The Respondent claimed genuine adoption of the mark and prior and continuous use. The Respondent presented assessment orders of tax departments purported to have been filed by Thalappakatti Naidu Ananda Vilas Biryani hotel (or other similar names). The mark has been advertised in newspapers since 1995 and the restaurant has featured in various magazines. Several reference to Thalappakatti biryani in movies prior to 2005 is a further testament to its popularity. Based on the evidence adduced by both parties, the Deputy Registrar found the Respondent to be ‘prior and genuine adopted and continuous user’ of the mark. The Appellant’s mark is an ‘imitation and was likely to cause confusion’.
IPAB’s findings 
IPAB upheld the order of the Deputy Registrar in entirety and stated that the “evidence filed by the Respondent is very strong and we cannot disregard his case that the Thalappakatti had in fact become synonymous with their Biriyani.” It found the appellant’s mark to be a dishonest adoption. It found the words ‘Thalappakattu’ and ‘Thalappakatti’ can be used interchangeably and that consumers would not focus on the last syllable, therefore causing confusion. The Board considered the location of the hotel in Dindigul to be irrelevant in denying registration.

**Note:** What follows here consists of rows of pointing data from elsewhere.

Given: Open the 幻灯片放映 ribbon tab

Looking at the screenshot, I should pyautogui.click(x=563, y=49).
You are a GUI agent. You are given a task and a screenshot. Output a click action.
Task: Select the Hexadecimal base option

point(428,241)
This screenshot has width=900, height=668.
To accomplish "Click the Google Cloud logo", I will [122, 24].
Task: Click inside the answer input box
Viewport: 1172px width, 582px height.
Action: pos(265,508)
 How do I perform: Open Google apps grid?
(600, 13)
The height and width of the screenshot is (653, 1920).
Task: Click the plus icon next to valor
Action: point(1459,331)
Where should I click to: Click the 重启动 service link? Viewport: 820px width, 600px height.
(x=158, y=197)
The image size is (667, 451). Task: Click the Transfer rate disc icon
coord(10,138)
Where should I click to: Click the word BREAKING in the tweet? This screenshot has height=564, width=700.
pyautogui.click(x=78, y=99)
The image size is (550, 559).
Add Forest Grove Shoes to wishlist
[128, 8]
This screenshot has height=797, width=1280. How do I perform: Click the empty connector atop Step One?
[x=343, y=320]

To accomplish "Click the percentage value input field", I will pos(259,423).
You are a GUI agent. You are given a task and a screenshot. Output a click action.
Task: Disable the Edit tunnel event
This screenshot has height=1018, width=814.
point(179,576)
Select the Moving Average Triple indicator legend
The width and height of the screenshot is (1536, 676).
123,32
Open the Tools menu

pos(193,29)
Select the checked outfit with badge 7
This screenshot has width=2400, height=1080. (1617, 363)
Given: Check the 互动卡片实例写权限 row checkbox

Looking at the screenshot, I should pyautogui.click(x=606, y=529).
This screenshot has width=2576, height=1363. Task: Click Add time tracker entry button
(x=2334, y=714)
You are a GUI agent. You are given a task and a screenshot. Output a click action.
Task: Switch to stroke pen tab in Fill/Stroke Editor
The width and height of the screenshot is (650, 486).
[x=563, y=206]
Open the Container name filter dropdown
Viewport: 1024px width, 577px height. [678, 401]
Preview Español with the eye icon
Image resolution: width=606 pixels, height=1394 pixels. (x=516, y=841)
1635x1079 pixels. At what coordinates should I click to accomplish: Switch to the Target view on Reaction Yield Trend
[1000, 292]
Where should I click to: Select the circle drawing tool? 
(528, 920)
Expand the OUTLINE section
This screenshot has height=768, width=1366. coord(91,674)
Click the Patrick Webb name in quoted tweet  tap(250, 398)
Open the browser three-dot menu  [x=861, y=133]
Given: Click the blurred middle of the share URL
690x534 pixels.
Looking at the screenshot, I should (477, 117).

The Board also dismissed a technical objection raised by the Appellant in relation to a TM-16 (correction of clerical errors) application filed by the Respondent. The Appellant averred that the Registrar mechanically allowed the TM-16 and, being aggrieved, no opportunity was given to present their case. The Board found that the amendment merely seeks to change the name of the proprietor and the counsel. The Appeal was dismissed as there were no irregularities.